There are three Policy Types for policy-based routing: Split Tunnel, Tunnel All, and Custom. When routing is enabled and SD-WAN is disabled, you can use any of these routing policy types. When both routing and SD-WAN are enabled, you can only define custom routing rules. The Split Tunnel or Tunnel All options involve fewer routing considerations. If you configure the router to use Split Tunnel, the router applies the split tunnel template to the traffic, forwarding corporate traffic through the VPN tunnel and forwarding Internet traffic through the preferred interface to the Internet. If you configure the router to use Tunnel All, the router forwards corporate traffic through the VPN interface, but drops Internet traffic.

Procedure

  1. Select Enable Routing Policy under the Router Settings tab.
  2. If not selecting an existing policy, select ADD.
  3. Enter a name.
  4. Enter an optional description.
  5. Select a Policy Type:
    • Split Tunnel: Use the Forwarding Action drop-down list to choose the forwarding interface to drop or forward traffic to the Internet. Choose a Backup Forwarding Action secondary interface from the drop-down list to drop or forward traffic to the Internet in the event that the primary interface goes down.
      • None: Takes no forwarding action.
      • Primary WAN: Routes traffic through the interface designated as the primary WAN interface in the device template. By default, the primary WAN interface on an Extreme Networks branch router is ETH0.
      • Backup WAN-1: Routes traffic through the interface designated as the backup WAN interface in the device template.
      • Backup WAN-2: Routes traffic through the interface designated as the secondary backup WAN interface when there are three interfaces in WAN mode.
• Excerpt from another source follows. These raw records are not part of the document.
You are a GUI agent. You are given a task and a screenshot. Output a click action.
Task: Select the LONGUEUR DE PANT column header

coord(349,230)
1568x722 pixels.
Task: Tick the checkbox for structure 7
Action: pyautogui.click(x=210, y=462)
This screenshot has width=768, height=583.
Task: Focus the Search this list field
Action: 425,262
By default, the Backup WAN-2 interface on a router is the wireless USB modem.
      • VPN: Routes traffic through the tunnel interface on a router that connects a branch site to the corporate site through an IPsec VPN tunnel.
      • Drop: Drops traffic rather than forwarding it.
      Note

      Note

      The routes for Forwarding Action and Backup Forwarding Action cannot be the same.
    • Tunnel All: Read-only.
  6. If you choose the Custom Policy Type, select Add and select these options:
    1. Choose a Source Type:
      • Any: Use when you want a routing policy rule to apply to traffic from any source.
      • Network: Use when you want a rule to apply to traffic from an entire subnetwork, such as a network reserved for contractors and guests.
      • IP Range: Use when you want a rule to apply to traffic from a range of IP addresses, such as the addresses in a DHCP pool reserved for a specific group of users.
      • Interface: Use when you want to apply a rule to all traffic arriving at a specific interface.
      • User Profile: Use when you want to apply rules to specific types of users.
      • Application Service Set: Use to apply rules to specific application types.
    2. Choose a traffic Destination.
      • Any: The rule applies to any traffic destination.
      • Network Address: Sets a specific host name, subnet, or IP address range as the destination.
      • Private: The rule applies to traffic destined to the corporate network (VPN).
    3. Select Forwarding Actions and Backup Forwarding Actions as described under Split Tunnel above.
  7. To configure Path MTU Discovery, see Configure Path MTU Discovery.
  8. For more information, see Configure a Router Firewall Policy, Configure Dynamic DNS, and Configure URL Filtering Rules.

What to do next

Continue configuring the network policy.